Supplied data section start

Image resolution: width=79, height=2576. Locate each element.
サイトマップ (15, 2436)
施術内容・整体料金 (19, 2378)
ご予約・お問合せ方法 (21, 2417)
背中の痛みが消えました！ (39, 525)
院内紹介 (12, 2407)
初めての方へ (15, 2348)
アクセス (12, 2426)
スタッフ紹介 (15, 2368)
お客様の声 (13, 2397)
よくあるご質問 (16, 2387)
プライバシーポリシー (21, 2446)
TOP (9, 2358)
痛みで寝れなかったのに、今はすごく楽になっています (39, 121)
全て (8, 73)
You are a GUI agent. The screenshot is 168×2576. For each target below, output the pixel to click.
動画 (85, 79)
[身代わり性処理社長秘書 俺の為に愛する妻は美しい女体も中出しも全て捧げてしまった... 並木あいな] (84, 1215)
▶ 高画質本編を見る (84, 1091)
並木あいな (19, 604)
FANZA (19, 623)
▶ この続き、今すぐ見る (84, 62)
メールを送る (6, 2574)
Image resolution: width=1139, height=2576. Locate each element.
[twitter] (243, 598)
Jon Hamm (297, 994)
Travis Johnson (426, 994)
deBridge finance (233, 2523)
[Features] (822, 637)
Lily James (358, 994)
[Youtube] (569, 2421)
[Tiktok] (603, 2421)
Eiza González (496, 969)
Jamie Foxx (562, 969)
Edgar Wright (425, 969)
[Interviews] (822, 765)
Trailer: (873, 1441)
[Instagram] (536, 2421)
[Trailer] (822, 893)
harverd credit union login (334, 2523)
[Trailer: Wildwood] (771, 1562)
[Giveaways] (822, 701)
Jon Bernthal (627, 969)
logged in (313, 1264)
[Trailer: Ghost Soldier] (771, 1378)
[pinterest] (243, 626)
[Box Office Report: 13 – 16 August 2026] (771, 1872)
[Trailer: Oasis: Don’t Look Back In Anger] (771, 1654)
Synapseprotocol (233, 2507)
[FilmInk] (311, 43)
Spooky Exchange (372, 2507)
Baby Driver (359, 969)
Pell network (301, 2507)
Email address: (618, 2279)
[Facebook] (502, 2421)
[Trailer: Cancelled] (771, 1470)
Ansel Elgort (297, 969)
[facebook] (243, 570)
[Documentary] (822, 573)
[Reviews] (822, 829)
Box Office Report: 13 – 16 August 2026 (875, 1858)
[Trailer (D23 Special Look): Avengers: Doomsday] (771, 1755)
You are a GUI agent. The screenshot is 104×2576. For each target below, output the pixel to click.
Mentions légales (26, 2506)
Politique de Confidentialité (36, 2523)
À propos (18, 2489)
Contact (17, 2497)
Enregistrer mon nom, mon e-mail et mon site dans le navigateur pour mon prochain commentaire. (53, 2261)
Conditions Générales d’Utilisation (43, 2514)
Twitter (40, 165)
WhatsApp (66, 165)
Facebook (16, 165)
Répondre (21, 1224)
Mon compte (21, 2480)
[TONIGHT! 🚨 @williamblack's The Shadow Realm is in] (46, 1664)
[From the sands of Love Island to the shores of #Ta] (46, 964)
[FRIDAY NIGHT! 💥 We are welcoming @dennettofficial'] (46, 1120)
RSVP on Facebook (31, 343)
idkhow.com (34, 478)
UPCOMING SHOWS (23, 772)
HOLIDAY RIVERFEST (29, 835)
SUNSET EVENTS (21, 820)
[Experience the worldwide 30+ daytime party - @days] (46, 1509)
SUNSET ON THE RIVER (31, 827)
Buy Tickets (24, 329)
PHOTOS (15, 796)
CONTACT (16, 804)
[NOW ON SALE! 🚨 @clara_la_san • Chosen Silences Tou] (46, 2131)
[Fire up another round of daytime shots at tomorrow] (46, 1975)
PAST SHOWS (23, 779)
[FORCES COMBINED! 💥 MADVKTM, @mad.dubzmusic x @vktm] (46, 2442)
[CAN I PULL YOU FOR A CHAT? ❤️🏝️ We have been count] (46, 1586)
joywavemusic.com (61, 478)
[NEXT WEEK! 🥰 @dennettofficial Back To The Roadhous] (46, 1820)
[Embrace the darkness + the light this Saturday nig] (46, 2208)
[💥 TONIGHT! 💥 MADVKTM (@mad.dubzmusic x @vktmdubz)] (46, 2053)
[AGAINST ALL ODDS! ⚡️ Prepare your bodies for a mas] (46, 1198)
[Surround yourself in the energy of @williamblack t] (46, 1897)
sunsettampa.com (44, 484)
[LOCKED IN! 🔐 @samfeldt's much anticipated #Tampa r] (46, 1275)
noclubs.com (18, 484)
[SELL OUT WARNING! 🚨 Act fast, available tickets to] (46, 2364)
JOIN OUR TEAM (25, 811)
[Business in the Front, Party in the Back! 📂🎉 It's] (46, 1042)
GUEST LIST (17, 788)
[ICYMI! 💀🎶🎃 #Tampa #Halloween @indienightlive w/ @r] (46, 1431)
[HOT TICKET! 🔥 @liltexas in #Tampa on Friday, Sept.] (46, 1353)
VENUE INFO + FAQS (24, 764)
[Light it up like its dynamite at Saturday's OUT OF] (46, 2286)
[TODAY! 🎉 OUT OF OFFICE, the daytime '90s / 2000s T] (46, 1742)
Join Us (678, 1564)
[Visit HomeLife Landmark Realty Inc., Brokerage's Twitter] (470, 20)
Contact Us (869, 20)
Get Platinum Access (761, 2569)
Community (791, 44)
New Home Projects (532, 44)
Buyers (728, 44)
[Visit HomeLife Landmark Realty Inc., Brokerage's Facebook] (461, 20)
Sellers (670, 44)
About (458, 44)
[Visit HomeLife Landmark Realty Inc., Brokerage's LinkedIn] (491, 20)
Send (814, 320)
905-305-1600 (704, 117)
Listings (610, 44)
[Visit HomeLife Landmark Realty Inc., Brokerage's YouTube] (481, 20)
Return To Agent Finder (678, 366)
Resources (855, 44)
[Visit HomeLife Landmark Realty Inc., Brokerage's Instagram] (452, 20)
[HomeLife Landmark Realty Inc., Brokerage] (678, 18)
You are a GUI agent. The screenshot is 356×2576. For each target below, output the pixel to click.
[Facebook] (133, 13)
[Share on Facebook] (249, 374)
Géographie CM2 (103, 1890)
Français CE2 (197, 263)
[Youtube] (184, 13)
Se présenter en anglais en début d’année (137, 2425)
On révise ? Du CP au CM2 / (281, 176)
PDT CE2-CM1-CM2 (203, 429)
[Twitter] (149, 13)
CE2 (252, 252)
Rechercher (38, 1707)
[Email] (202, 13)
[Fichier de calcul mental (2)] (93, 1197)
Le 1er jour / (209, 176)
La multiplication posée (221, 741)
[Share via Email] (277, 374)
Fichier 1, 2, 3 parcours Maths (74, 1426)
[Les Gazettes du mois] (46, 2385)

Supplied data section end

Directions
Every record listed above needs to be written out again exactly.

Problem solution
Image resolution: width=79, height=2576. Locate each element.
サイトマップ (15, 2436)
施術内容・整体料金 (19, 2378)
ご予約・お問合せ方法 (21, 2417)
背中の痛みが消えました！ (39, 525)
院内紹介 (12, 2407)
初めての方へ (15, 2348)
アクセス (12, 2426)
スタッフ紹介 (15, 2368)
お客様の声 (13, 2397)
よくあるご質問 (16, 2387)
プライバシーポリシー (21, 2446)
TOP (9, 2358)
痛みで寝れなかったのに、今はすごく楽になっています (39, 121)
全て (8, 73)
You are a GUI agent. The screenshot is 168×2576. For each target below, output the pixel to click.
動画 (85, 79)
[身代わり性処理社長秘書 俺の為に愛する妻は美しい女体も中出しも全て捧げてしまった... 並木あいな] (84, 1215)
▶ 高画質本編を見る (84, 1091)
並木あいな (19, 604)
FANZA (19, 623)
▶ この続き、今すぐ見る (84, 62)
メールを送る (6, 2574)
Image resolution: width=1139, height=2576. Locate each element.
[twitter] (243, 598)
Jon Hamm (297, 994)
Travis Johnson (426, 994)
deBridge finance (233, 2523)
[Features] (822, 637)
Lily James (358, 994)
[Youtube] (569, 2421)
[Tiktok] (603, 2421)
Eiza González (496, 969)
Jamie Foxx (562, 969)
Edgar Wright (425, 969)
[Interviews] (822, 765)
Trailer: (873, 1441)
[Instagram] (536, 2421)
[Trailer] (822, 893)
harverd credit union login (334, 2523)
[Trailer: Wildwood] (771, 1562)
[Giveaways] (822, 701)
Jon Bernthal (627, 969)
logged in (313, 1264)
[Trailer: Ghost Soldier] (771, 1378)
[pinterest] (243, 626)
[Box Office Report: 13 – 16 August 2026] (771, 1872)
[Trailer: Oasis: Don’t Look Back In Anger] (771, 1654)
Synapseprotocol (233, 2507)
[FilmInk] (311, 43)
Spooky Exchange (372, 2507)
Baby Driver (359, 969)
Pell network (301, 2507)
Email address: (618, 2279)
[Facebook] (502, 2421)
[Trailer: Cancelled] (771, 1470)
Ansel Elgort (297, 969)
[facebook] (243, 570)
[Documentary] (822, 573)
[Reviews] (822, 829)
Box Office Report: 13 – 16 August 2026 (875, 1858)
[Trailer (D23 Special Look): Avengers: Doomsday] (771, 1755)
You are a GUI agent. The screenshot is 104×2576. For each target below, output the pixel to click.
Mentions légales (26, 2506)
Politique de Confidentialité (36, 2523)
À propos (18, 2489)
Contact (17, 2497)
Enregistrer mon nom, mon e-mail et mon site dans le navigateur pour mon prochain commentaire. (53, 2261)
Conditions Générales d’Utilisation (43, 2514)
Twitter (40, 165)
WhatsApp (66, 165)
Facebook (16, 165)
Répondre (21, 1224)
Mon compte (21, 2480)
[TONIGHT! 🚨 @williamblack's The Shadow Realm is in] (46, 1664)
[From the sands of Love Island to the shores of #Ta] (46, 964)
[FRIDAY NIGHT! 💥 We are welcoming @dennettofficial'] (46, 1120)
RSVP on Facebook (31, 343)
idkhow.com (34, 478)
UPCOMING SHOWS (23, 772)
HOLIDAY RIVERFEST (29, 835)
SUNSET EVENTS (21, 820)
[Experience the worldwide 30+ daytime party - @days] (46, 1509)
SUNSET ON THE RIVER (31, 827)
Buy Tickets (24, 329)
PHOTOS (15, 796)
CONTACT (16, 804)
[NOW ON SALE! 🚨 @clara_la_san • Chosen Silences Tou] (46, 2131)
[Fire up another round of daytime shots at tomorrow] (46, 1975)
PAST SHOWS (23, 779)
[FORCES COMBINED! 💥 MADVKTM, @mad.dubzmusic x @vktm] (46, 2442)
[CAN I PULL YOU FOR A CHAT? ❤️🏝️ We have been count] (46, 1586)
joywavemusic.com (61, 478)
[NEXT WEEK! 🥰 @dennettofficial Back To The Roadhous] (46, 1820)
[Embrace the darkness + the light this Saturday nig] (46, 2208)
[💥 TONIGHT! 💥 MADVKTM (@mad.dubzmusic x @vktmdubz)] (46, 2053)
[AGAINST ALL ODDS! ⚡️ Prepare your bodies for a mas] (46, 1198)
[Surround yourself in the energy of @williamblack t] (46, 1897)
sunsettampa.com (44, 484)
[LOCKED IN! 🔐 @samfeldt's much anticipated #Tampa r] (46, 1275)
noclubs.com (18, 484)
[SELL OUT WARNING! 🚨 Act fast, available tickets to] (46, 2364)
JOIN OUR TEAM (25, 811)
[Business in the Front, Party in the Back! 📂🎉 It's] (46, 1042)
GUEST LIST (17, 788)
[ICYMI! 💀🎶🎃 #Tampa #Halloween @indienightlive w/ @r] (46, 1431)
[HOT TICKET! 🔥 @liltexas in #Tampa on Friday, Sept.] (46, 1353)
VENUE INFO + FAQS (24, 764)
[Light it up like its dynamite at Saturday's OUT OF] (46, 2286)
[TODAY! 🎉 OUT OF OFFICE, the daytime '90s / 2000s T] (46, 1742)
Join Us (678, 1564)
[Visit HomeLife Landmark Realty Inc., Brokerage's Twitter] (470, 20)
Contact Us (869, 20)
Get Platinum Access (761, 2569)
Community (791, 44)
New Home Projects (532, 44)
Buyers (728, 44)
[Visit HomeLife Landmark Realty Inc., Brokerage's Facebook] (461, 20)
Sellers (670, 44)
About (458, 44)
[Visit HomeLife Landmark Realty Inc., Brokerage's LinkedIn] (491, 20)
Send (814, 320)
905-305-1600 (704, 117)
Listings (610, 44)
[Visit HomeLife Landmark Realty Inc., Brokerage's YouTube] (481, 20)
Return To Agent Finder (678, 366)
Resources (855, 44)
[Visit HomeLife Landmark Realty Inc., Brokerage's Instagram] (452, 20)
[HomeLife Landmark Realty Inc., Brokerage] (678, 18)
You are a GUI agent. The screenshot is 356×2576. For each target below, output the pixel to click.
[Facebook] (133, 13)
[Share on Facebook] (249, 374)
Géographie CM2 (103, 1890)
Français CE2 (197, 263)
[Youtube] (184, 13)
Se présenter en anglais en début d’année (137, 2425)
On révise ? Du CP au CM2 / (281, 176)
PDT CE2-CM1-CM2 (203, 429)
[Twitter] (149, 13)
CE2 (252, 252)
Rechercher (38, 1707)
[Email] (202, 13)
[Fichier de calcul mental (2)] (93, 1197)
Le 1er jour / (209, 176)
La multiplication posée (221, 741)
[Share via Email] (277, 374)
Fichier 1, 2, 3 parcours Maths (74, 1426)
[Les Gazettes du mois] (46, 2385)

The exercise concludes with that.